本例患者经胸腔镜探查未见明显活动性出血点,结合患者壁层胸膜下大量血肿、胸腔内大量血液、血肿中央见破口,考虑血肿来源于肋间动脉破裂出血导致壁层胸膜下形成梭性血肿,随着压力增大,血肿破裂入胸腔所致,因形成大量血肿后血肿内压力增加从而压迫出血点自行止血,故未出现进行性血胸,未造成失血性休克等表现。就本例患者而言,患者为夜间睡觉时突发胸痛,无剧烈活动、无气胸发作、无外伤等因素,笔者认为血胸形成的原因可能为局部肋间动脉畸形或局部形成的小动脉瘤破裂出血,但胸部增强 CT 未见明显血管瘤形成及血管畸形,同时也未见明显出血点,也可能因为胸腔粘连带断裂后胸壁动脉端挛缩回壁层胸膜内形成血肿,但经胸腔镜探查未见肺表面及胸壁粘连带断裂痕迹,还可能因凝血功能障碍导致自发性血胸,但本例患者凝血功能及血小板未见明显异常,全身皮肤未见淤青,可能性小。总之,本例患者的出血原因并不明确。

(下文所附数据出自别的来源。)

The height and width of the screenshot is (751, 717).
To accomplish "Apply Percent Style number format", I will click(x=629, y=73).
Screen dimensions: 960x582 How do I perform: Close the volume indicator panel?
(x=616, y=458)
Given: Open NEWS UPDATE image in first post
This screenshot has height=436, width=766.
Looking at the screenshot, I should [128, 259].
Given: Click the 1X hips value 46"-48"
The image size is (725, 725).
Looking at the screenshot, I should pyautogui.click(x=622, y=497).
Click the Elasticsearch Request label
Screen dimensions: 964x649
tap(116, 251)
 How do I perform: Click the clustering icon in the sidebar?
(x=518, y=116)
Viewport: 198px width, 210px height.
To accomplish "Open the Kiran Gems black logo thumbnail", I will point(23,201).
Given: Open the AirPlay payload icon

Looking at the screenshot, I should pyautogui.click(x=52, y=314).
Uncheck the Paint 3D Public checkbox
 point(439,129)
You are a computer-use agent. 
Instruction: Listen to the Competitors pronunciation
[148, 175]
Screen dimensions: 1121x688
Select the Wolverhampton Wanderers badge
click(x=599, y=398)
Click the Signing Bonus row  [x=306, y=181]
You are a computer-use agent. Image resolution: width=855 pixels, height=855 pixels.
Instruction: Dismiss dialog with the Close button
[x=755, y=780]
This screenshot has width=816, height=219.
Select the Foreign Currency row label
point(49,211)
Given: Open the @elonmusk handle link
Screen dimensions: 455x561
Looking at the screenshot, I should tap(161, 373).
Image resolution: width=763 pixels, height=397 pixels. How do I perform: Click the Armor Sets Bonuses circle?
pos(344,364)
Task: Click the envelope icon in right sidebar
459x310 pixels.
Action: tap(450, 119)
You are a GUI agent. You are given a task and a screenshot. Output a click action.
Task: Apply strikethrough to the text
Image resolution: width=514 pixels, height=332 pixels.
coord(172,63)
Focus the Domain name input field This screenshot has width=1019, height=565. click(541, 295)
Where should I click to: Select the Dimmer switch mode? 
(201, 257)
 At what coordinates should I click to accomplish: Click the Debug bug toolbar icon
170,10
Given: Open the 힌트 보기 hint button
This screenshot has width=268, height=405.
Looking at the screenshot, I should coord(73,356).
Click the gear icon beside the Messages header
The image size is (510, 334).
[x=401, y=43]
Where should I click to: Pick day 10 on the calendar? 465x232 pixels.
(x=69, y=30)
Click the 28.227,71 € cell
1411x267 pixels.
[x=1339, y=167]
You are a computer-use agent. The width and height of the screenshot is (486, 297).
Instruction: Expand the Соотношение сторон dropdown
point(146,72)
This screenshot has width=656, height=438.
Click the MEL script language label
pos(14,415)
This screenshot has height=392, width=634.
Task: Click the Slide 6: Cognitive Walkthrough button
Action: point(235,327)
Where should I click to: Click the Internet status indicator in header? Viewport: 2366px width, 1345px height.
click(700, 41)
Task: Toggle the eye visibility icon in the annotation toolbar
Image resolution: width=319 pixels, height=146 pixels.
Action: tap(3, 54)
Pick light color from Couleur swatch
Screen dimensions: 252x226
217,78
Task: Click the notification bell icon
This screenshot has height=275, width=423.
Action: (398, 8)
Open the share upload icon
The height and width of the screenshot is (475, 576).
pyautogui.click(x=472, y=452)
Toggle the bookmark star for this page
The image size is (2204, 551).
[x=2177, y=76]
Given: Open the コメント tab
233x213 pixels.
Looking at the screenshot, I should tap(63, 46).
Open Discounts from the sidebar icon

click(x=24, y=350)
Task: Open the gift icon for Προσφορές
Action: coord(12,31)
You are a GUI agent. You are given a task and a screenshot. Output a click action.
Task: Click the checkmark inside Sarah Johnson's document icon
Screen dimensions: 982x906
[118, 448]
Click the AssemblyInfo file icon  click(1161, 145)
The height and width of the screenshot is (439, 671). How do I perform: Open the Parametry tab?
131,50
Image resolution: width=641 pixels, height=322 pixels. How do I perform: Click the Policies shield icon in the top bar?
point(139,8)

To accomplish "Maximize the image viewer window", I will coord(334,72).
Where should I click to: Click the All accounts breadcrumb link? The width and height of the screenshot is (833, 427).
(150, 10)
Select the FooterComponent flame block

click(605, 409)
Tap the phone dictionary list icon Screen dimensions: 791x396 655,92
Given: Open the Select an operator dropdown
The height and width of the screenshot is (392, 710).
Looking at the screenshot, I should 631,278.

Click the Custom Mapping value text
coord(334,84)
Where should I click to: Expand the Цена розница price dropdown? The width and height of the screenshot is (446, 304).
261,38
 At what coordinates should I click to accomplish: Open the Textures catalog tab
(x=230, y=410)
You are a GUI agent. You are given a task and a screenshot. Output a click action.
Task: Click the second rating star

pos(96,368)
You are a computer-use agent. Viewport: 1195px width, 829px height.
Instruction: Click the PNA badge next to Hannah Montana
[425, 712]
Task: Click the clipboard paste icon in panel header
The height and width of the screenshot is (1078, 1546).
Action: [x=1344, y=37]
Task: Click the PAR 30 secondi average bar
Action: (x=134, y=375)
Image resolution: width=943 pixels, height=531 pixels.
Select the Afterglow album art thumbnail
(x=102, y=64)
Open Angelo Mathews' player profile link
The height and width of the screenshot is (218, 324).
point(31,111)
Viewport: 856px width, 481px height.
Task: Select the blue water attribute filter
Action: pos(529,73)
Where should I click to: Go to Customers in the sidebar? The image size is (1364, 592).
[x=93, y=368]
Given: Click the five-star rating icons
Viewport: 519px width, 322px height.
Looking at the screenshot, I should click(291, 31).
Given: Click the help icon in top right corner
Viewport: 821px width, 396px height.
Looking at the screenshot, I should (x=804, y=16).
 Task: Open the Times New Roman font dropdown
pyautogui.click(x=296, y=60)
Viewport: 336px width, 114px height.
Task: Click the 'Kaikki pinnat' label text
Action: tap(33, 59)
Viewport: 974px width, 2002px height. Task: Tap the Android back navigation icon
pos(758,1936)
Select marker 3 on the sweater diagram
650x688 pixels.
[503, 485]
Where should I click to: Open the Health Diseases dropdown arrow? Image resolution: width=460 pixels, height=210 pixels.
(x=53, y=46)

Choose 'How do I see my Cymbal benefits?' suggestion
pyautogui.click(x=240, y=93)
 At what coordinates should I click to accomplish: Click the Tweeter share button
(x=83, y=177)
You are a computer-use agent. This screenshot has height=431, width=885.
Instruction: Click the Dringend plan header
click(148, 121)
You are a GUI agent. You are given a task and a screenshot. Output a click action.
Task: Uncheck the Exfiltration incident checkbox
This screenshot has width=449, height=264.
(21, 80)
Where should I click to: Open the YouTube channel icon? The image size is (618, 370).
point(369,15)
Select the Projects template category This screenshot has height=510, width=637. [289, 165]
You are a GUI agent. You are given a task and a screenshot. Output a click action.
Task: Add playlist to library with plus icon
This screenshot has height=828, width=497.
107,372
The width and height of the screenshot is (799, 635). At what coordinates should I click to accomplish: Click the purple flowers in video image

特发性自发性血胸在临床上少见,较容易误诊为胸腔积液导致误治。对于特发性自发性血胸经过病史询问、影像学检查及胸腔诊断性穿刺一般不难诊断,但需与胸腔积液鉴别,诊断性穿刺对两者的鉴别十分重要。特发性自发性血胸通常无法自行止血,目前多主张抗休克治疗和外科手术治疗[7-8]。患者一旦出现特发性自发性血胸,通常需要积极补液抗休克并行胸腔闭式引流等处理,若为进行性血胸需行手术治疗,由于胸腔呈负压及呼吸运动等的影响,且壁层胸膜的血管多起源于体循环,血管内压力较高,一旦出血常常难以自行止血,可能造成大量失血,不仅容易导致失血性休克,还可能因大量血胸压迫肺组织导致肺萎缩而严重影响呼吸和循环功能,故常需要急诊手术探查止血。胸腔镜下探查止血现已成为自发性血胸的首选手术方式。对于特发性自发性血胸,经手术干预后一般能完全止血。然而,免疫球蛋白 G4 相关疾病引起的自发性血胸可能出现复发,但也有报道称有免疫球蛋白 G4 相关疾病所致自发性血胸患者使用类固醇激素治疗后未再复发[3]。然而,因对这类病例的报道较少,目前无法准确统计复发情况。
综上,对于特发性自发性血胸首先应尽早明确诊断,诊断性胸腔穿刺十分重要,一经确诊后应尽早做好术前准备,若出现进行性血胸应尽早手术。行手术治疗后,还应积极寻找病因并治疗,预防复发,避免延误患者病情。